Tennessee county lawsuit: SCOTUS gay ‘marriage’ ruling invalid
A former state senator in Tennessee is challenging the United
States Supreme Court (SCOTUS)'s gay marriage declaration.
Former State Senator David Fowler and Bradley County
Commissioner Howard Thompson have filed a lawsuit to stop the county from
issuing marriage licenses in light of the Supreme Court's ruling last year that
Tennessee's marriage law was invalid. They hope the lawsuit will go all the way
to the Supreme Court itself and result in the overturning of the Obergefell
v. Hodges case.
Fowler, who filed a similar lawsuit in Franklin last month,
works with the Constitutional Government Defense Fund, an arm of the Family
Action Council of Tennessee, an affiliate of the Family Research Center. He
says the SCOTUS marriage decision invalidated state marriage laws that
acknowledge the definition of marriage as between one man and one woman, which
Tennessee's marriage law specifically does; therefore, Tennessee has no valid
marriage laws and cannot issue marriage licenses.
In 2006, Tennessee passed a constitutional amendment codifying
the definition of marriage, which the state had upheld legally for twenty
years. But the SCOTUS decision struck down those laws.
The crux of the Fowler lawsuit is the argument that the Supreme
Court cannot make laws. "While the Court may rule a state law invalid, it
cannot judicially impose a new marriage law on a state," Fowler reasoned.
"Only legislative bodies can enact new laws or amend existing ones."
"The Supreme Court of the United States ... purported to do
two things that are mutually exclusive: rule a law invalid, and then rule that
everyone has a right to get married under [that] invalid[ated] law,"
Fowler explained. "That inconsistency must be pointed out, raised, and
resolved."Thomas H. Castelli of the Tennessee American Civil Liberties
Union calls the lawsuits "just another attempt to get around the Supreme
Court's ruling that the freedom to marry is a fundamental right."
Peter Sprigg, senior fellow for policy studies at the Family
Research Council, told LifeSiteNews, "I am sure that the defenders of
same-sex 'marriage' would argue that the Supreme Court's ruling does not
actually nullify the marriage laws of Tennessee.

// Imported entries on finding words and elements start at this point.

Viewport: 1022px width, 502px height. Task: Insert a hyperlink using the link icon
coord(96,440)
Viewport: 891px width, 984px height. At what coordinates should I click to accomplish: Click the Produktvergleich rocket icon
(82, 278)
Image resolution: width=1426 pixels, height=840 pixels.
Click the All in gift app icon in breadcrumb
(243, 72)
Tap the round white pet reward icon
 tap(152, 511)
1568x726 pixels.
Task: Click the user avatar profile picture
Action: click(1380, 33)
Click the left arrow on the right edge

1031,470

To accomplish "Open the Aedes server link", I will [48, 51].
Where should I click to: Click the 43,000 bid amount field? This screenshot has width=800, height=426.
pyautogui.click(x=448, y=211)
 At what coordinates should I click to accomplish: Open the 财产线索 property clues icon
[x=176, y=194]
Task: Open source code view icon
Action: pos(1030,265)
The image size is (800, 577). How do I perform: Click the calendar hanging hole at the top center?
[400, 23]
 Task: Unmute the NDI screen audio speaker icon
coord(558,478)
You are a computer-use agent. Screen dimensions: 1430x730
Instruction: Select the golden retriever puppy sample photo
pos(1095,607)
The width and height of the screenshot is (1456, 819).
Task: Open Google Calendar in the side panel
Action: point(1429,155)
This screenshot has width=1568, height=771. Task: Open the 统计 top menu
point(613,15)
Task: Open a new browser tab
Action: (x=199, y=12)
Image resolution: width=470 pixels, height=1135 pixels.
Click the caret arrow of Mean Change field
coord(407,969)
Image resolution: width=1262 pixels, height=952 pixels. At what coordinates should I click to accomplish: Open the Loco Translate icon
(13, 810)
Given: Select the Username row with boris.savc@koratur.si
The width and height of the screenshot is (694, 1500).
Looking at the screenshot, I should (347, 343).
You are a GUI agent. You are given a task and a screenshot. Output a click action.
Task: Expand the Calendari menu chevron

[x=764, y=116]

All it does is render one part
of those laws (the part limiting the issuance of marriage licenses to couples
of the opposite sex) unenforceable while leaving the rest of the law
intact."
"However," Sprigg continued, "the lawsuit does
illustrate an important point about our political system – it is not the
appropriate role of the courts in our constitutional system to re-write laws.
This is the very definition of 'judicial activism,' and it is certainly what
the Supreme Court did in its ruling on the definition of marriage."